Es erscheint in dieser Hinsicht zumindest paradoxal, dass sich der Beginn von Davids Karriere auf seine Verwandtschaft mit François Boucher zurückführen lässt: 1764 hatte Boucher, damals «Premier peintre du Roi», den fünfzehnjährigen, entfernten Cousin im Atelier empfangen und später, als sich Bouchers Altersbeschwerden häuften, beim «modernen» Malermeister Joseph-Marie Vien untergebracht. Seine solide Ausbildung ermöglichte es David, Fragonard bei einem einen Auftrag im Landsitz der Comtesse du Barry auszustechen; 1774 gewinnt er erstmals den Grand Prix de Rome. In Italien wird sich seine Bildsprache auch grundlegend ändern: er stellt Kopien von Renaissance-Werken her, studiert Raffael, Caravaggio und Poussin, zeichnet die archäologischen Bildbände von Winckelmann du Piranesi nach. Den «blassen» Farben der französischen Schule stellt er nach eigenem Bekennen den «kraftvollen Ton» und den Realismus des italienischen Seicento entgegen. 

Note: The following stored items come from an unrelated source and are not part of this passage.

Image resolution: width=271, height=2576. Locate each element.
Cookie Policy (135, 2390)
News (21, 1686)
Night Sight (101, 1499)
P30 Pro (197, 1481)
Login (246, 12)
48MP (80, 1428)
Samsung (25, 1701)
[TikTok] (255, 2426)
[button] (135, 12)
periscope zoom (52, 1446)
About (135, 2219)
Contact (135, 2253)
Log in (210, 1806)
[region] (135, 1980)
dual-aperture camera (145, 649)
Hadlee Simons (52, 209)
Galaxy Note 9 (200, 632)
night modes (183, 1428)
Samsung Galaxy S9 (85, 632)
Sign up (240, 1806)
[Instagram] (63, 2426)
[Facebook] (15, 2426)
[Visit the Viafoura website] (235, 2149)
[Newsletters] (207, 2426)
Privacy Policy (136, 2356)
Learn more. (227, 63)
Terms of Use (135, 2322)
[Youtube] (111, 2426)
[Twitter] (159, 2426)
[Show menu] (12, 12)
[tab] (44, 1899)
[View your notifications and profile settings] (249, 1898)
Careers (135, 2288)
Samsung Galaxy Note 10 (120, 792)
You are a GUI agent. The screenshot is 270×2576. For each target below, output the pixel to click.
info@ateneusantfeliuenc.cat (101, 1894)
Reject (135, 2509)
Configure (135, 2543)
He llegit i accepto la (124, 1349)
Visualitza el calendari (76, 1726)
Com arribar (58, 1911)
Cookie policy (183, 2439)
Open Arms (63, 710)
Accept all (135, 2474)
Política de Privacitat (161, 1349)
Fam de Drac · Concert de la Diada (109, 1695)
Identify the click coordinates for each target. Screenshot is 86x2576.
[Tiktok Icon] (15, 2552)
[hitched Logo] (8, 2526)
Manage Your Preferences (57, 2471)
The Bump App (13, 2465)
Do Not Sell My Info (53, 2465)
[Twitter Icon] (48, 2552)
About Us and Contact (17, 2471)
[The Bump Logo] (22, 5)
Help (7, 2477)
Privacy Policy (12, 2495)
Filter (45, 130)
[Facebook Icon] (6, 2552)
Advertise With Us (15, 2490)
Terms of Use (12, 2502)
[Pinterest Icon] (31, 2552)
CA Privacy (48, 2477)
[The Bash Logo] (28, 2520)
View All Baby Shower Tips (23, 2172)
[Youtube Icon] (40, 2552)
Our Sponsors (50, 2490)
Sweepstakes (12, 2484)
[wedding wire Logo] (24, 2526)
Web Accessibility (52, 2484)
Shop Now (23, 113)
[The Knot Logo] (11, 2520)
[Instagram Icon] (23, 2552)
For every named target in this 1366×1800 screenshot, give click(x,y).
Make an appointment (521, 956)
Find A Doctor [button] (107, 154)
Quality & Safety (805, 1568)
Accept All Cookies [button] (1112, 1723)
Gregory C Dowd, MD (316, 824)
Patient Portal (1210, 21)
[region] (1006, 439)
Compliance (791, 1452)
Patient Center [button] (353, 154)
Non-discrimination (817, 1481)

Sichtbar ist der «römische» Einfluss in seinem «Saint Roch intercédant pour les pestiférés» (1780), einem seiner seltenen religiösen Motive, sowie in «Bélisaire», das mit seiner Darstellung des bettelnden Generals unter Justinian als erstes Gemälde seiner neo-klassischen Phase gilt. Den sicheren Blick für die Dramaturgie (und das Porträt) lässt sich auch im Folgewerk erkennen. 1787 entsteht «La mort de Socrate», 1789, im Jahr des Bastille-Sturms, malt er «Les licteurs rapportent à Brutus les corps de ses fils», ein Historiengemälde (Brutus, ein Vorfahre des Caesarmörders, hat seine Söhne wegen Republikverrats hinrichten lassen), das die kommenden Spannungen zwischen Staatstreue und familiärer Katastrophe eloquent vorauszunehmen scheint. Die Geschichte erscheint in der figurativen Anlage des Gemäldes als Tragödie, aus der es kein Entkommen gibt: sieht hat sich das Bild näher an, wird man in seinem geometrischen Zentrum einen unscheinbaren, in Grautönen gehaltenen Nähkorb erkennen, aus dem die zwei Klingen einer Schere ragen. 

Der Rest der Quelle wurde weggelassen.